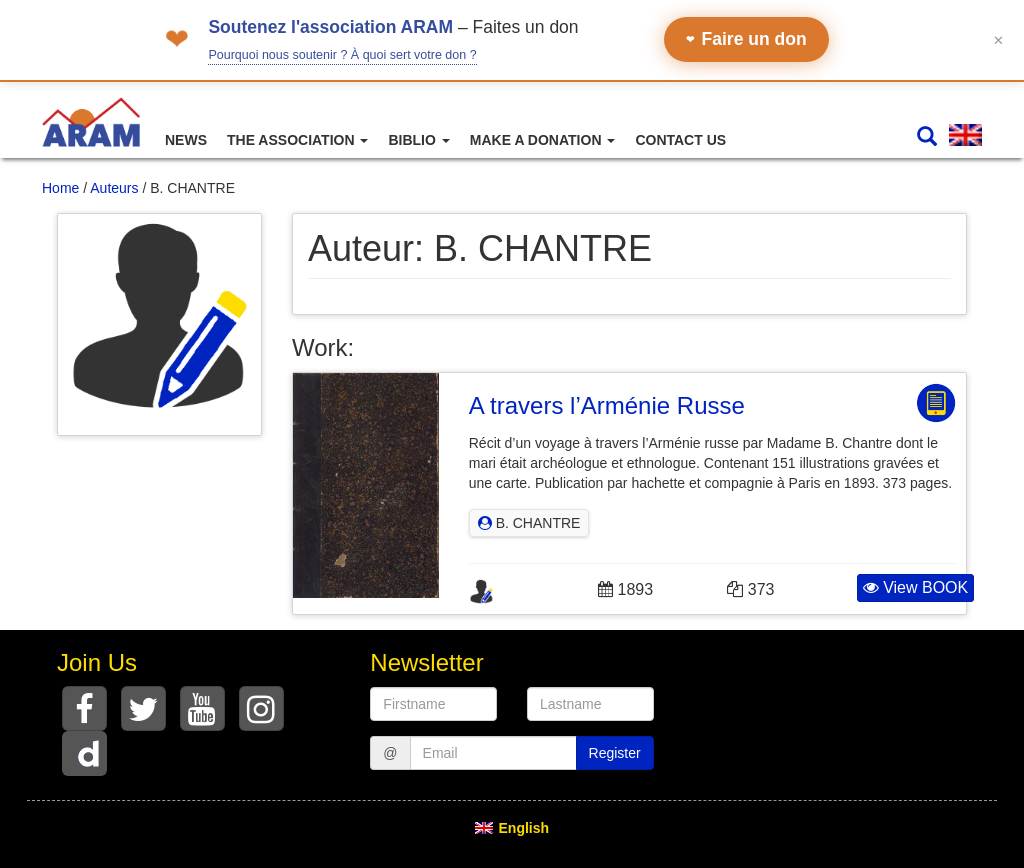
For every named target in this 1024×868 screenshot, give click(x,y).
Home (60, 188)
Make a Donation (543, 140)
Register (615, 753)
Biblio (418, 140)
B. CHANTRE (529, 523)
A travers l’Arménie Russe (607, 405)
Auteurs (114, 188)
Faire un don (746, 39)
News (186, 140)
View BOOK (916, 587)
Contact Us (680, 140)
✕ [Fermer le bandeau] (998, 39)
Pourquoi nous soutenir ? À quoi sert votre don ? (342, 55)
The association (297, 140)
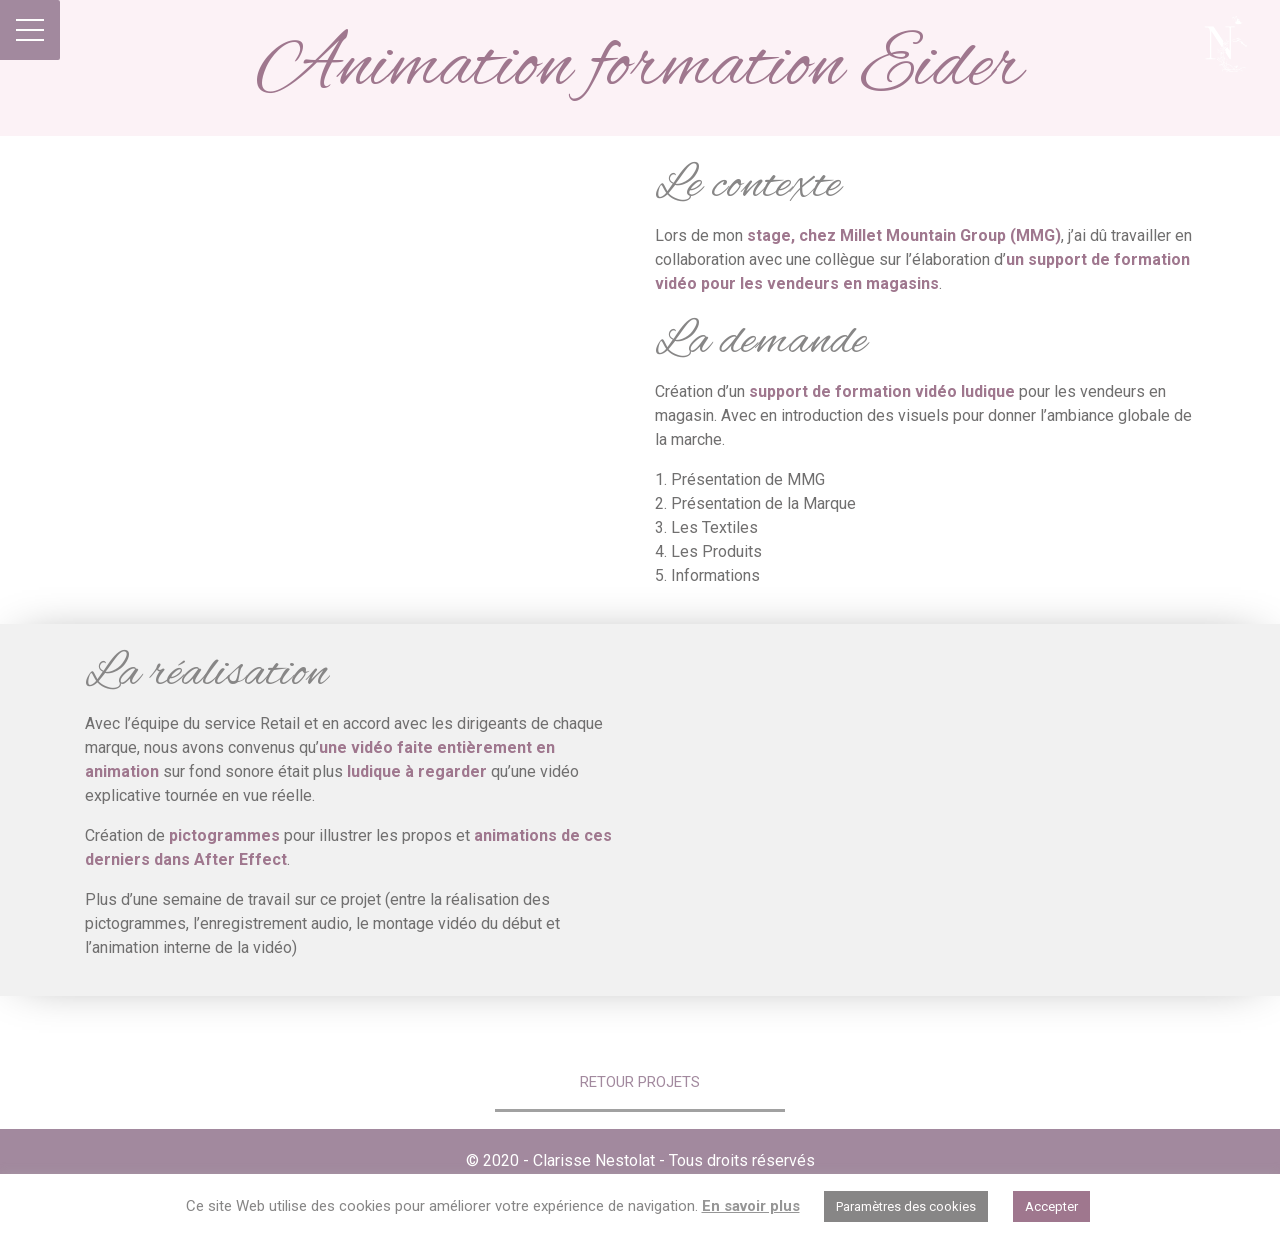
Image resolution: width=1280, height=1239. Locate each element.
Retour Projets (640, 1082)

* * *

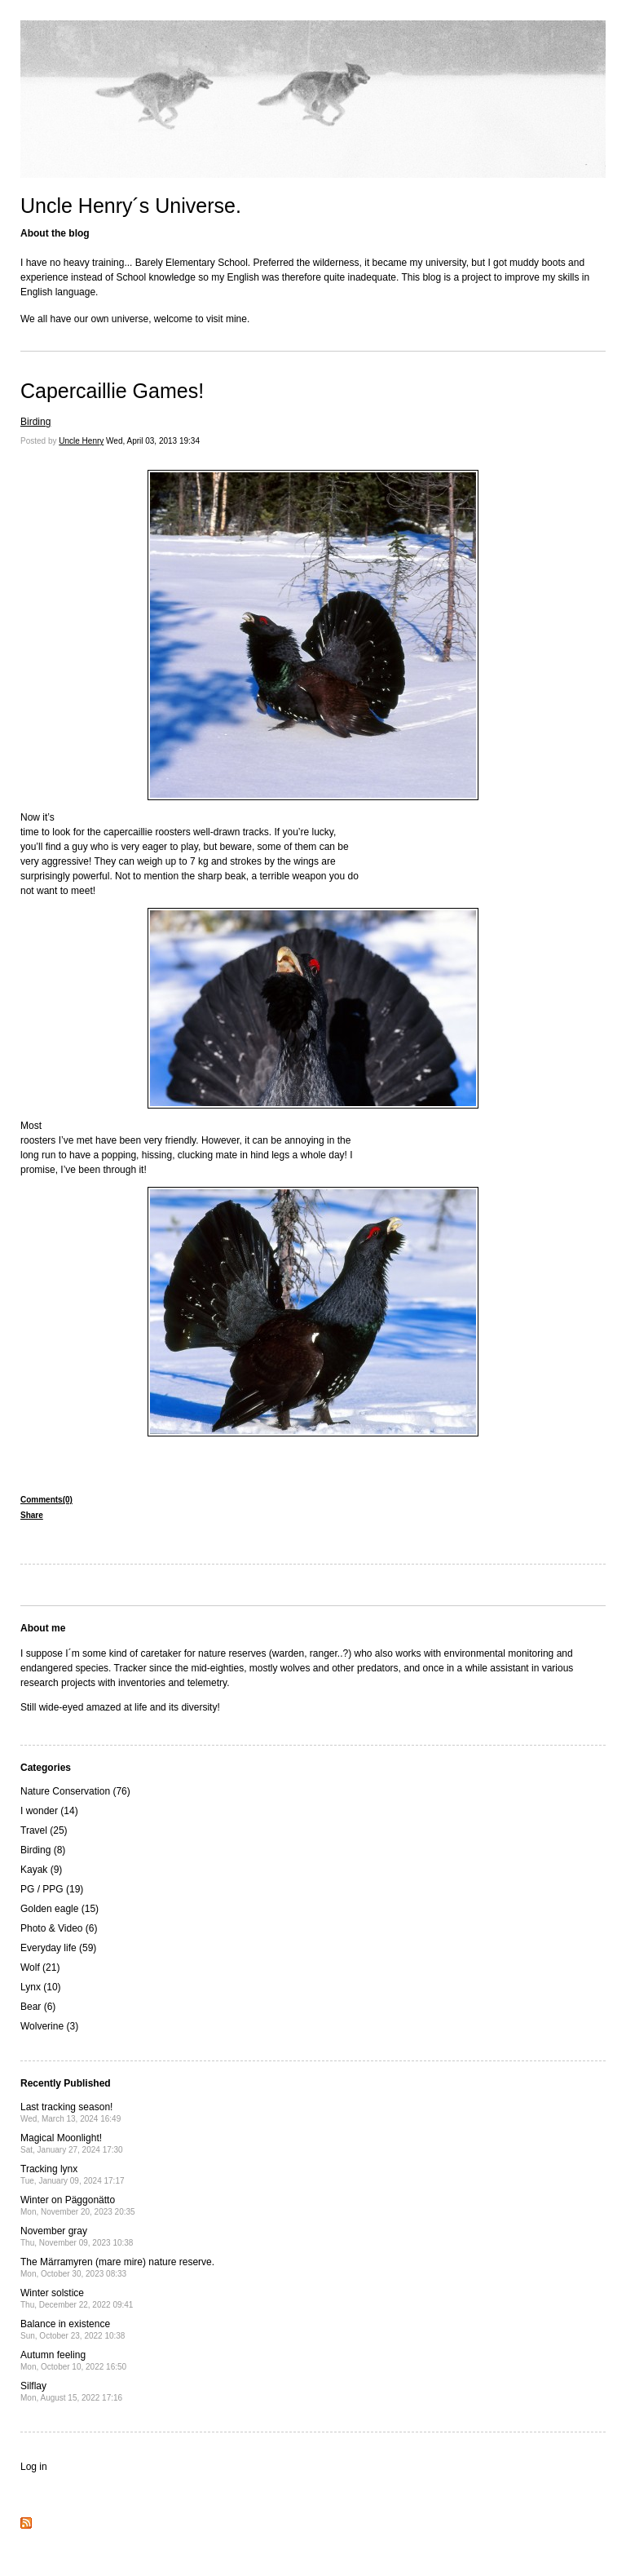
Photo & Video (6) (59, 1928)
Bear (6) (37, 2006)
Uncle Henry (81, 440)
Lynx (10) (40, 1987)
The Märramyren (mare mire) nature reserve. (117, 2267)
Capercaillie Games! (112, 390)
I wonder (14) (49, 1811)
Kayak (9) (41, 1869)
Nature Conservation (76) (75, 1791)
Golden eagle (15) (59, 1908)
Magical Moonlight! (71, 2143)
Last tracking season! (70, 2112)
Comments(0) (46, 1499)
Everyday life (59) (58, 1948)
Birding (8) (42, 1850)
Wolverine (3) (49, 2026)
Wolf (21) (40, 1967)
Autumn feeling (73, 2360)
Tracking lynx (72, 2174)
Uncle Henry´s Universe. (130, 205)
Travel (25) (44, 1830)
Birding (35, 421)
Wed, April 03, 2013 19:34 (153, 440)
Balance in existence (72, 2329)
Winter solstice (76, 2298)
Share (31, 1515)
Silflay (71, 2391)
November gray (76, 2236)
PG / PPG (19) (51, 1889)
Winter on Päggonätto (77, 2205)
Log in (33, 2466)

==

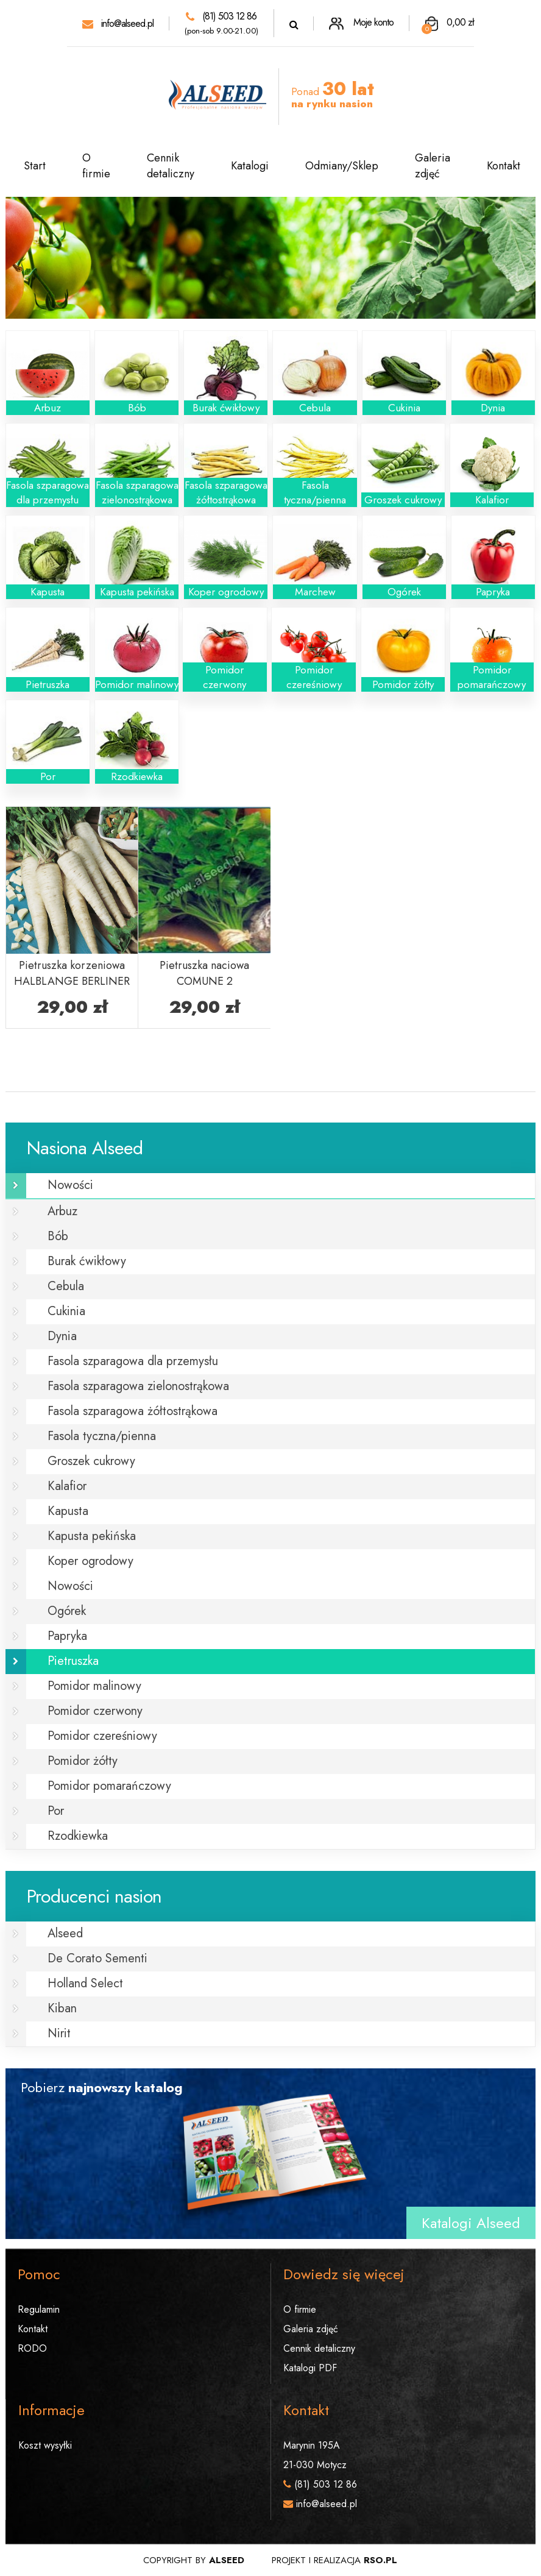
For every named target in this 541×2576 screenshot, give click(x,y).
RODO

• _Required work_:
Can you reproduce, word for word, the part of the listing that begins with the line containing "For every named target in this 1024×868" and ends with the line containing "The association (297, 140)", including both of those lines?

• _Expected answer_:
For every named target in this 1024×868 screenshot, give click(x,y).
Home (60, 188)
Make a Donation (543, 140)
Register (615, 753)
Biblio (418, 140)
B. CHANTRE (529, 523)
A travers l’Arménie Russe (607, 405)
Auteurs (114, 188)
Faire un don (746, 39)
News (186, 140)
View BOOK (916, 587)
Contact Us (680, 140)
✕ [Fermer le bandeau] (998, 39)
Pourquoi nous soutenir ? À quoi sert votre don ? (342, 55)
The association (297, 140)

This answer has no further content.